Unos organizan la ruta como quieren; otros, como pueden o como le dejan. Algunos deciden transitar su camino con un lento vehículo a un mínimo consumo. Se alejan de las autopistas porque ni tienen prisa ni están dispuestos a pagar peajes. Otros se montan a lomos de la adrenalina y viajan a toda prisa en una moto sin casco, sin miedo a los riesgos que corren.

Pasamos demasiadas horas engrasando las ruedas de una empresa sin ser conscientes de que el verdadero lujo no es tener dinero, es tener tiempo para invertirlo en uno mismo. Porque el tiempo solo son las cosas que te van sucediendo día a día: por eso pasa tan deprisa cuando estás feliz y tan lento cuando deseas algo.

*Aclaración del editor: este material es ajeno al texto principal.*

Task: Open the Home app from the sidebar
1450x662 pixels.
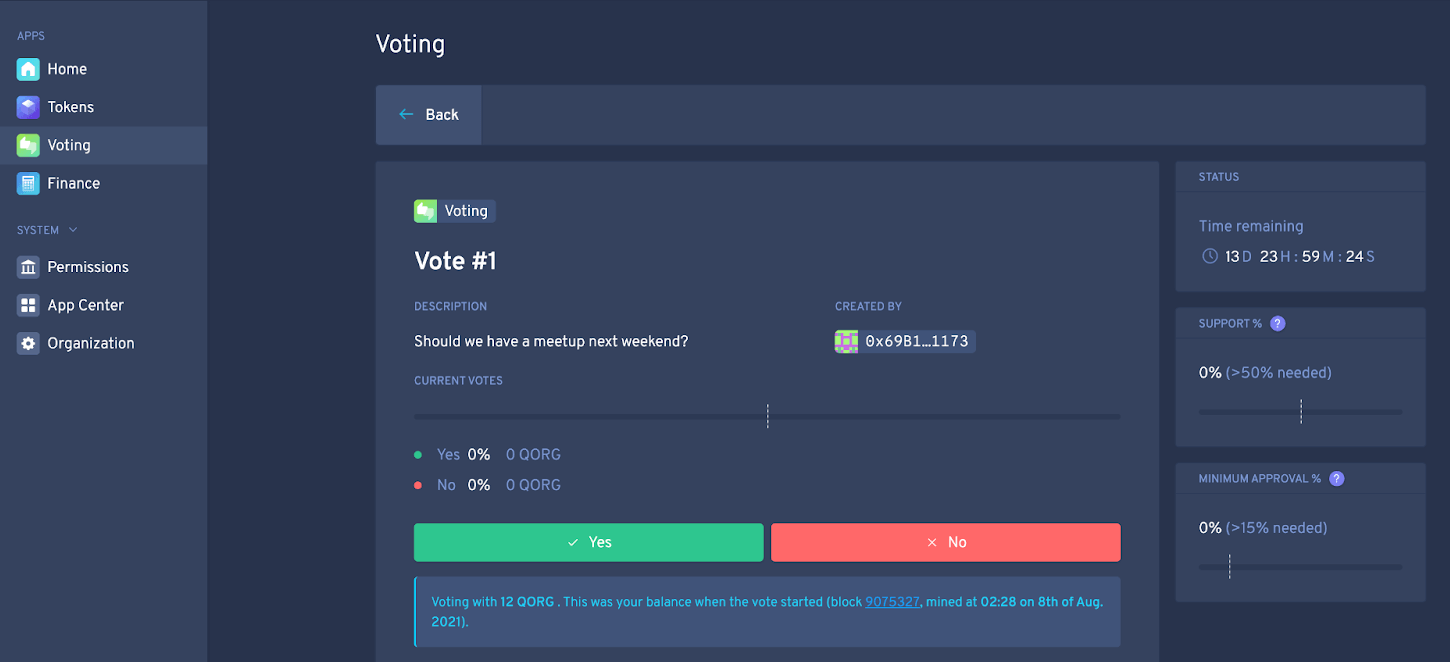Action: point(28,68)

Literalmente el tiempo vuela. Esta noche por fin llegan los Reyes desde Oriente, después nos alcanzarán los carnavales y sin darte cuenta te sorprenderá la Semana Santa. De repente, un día notarás que la luz de la tarde se apaga más tarde y en un abrir y cerrar de ojos el invierno se retirará para dejar paso a la primavera.

En el monte florecerán los árboles y las calles de los pueblos se llenarán de vida. Una mañana, camino del trabajo, observarás que las fruterías ofrecerán sandías, cerezas y melocotones y, sin saber por qué esquina aparece, te darás de bruces con el verano.

Entonces te sorprenderás a ti mismo cargando otra vez la sombrilla en el coche para cumplir con el rito de olvidarte del jefe, al menos durante los próximos días. Al ponerte el bañador te insultarás por haber desperdiciado otro invierno tirado en el sofá sin hacer el ejercicio suficiente como para lucir esos abdominales que solo ves en las redes sociales.

Las playas seguirán igual de llenas que el último agosto y te reencontrarás con los amigos de toda la vida en las fiestas del pueblo antes de reiniciar el curso, porque cuando mires el reloj ya será septiembre. El bronceado permanecerá grabado en tu piel unos días más, lo que tardas en preparar el uniforme y forres los libros para el nuevo curso escolar.

La tarde que eches mano de la gabardina verás que el cielo oscurece un poco antes que ayer. Después del puente del Pilar llega el de Todos los Santos y, nada más estrenar el mes de noviembre, las televisiones empiezan a cansar con anuncios de turrones, los pueblos empiezan a vestir sus plazas con árboles gigantes llenos de luces y en un abrir y cerrar de ojos estamos otra vez preparando las fiestas de Navidad.

Los años pasan así, uno detrás de otro, en un chasquido de dedos, y el tiempo es tan relativo... Los inviernos de la niñez y los veranos de la adolescencia eran largos, aventureros e intensos porque cada día descubrías sensaciones nuevas y, con ellas, te abrías camino en esa vida empinada en la que el tiempo no importaba absolutamente nada porque quedaba todo por vivir.

Pero un día, sin saber muy bien cuándo, ya hablas y te comportas como el adulto que ayer eran tus padres. El tiempo se para en seco, pasa mucho más lento, y a lo lejos aparece ese precipicio por el que de vez en cuando va cayendo algún ser querido. Y es entonces cuando valoras de verdad la cápsula de fragilidad que envuelve y protege al tiempo.

Porque, en el viaje del vivir, no todos los que van llegan. Unos cogen caminos que no son suyos, estudios sin futuro, amores sin destino. Son los tiempos perdidos que jamás volverán.

Saber hacia dónde se va y hacia dónde queremos ir y, cuando nos equivocamos, corregir a tiempo, es la única forma de llegar antes de que se nos acabe el tiempo. Por eso hay que estar con los ojos bien abiertos lo que dure nuestro camino: porque siempre estamos yendo.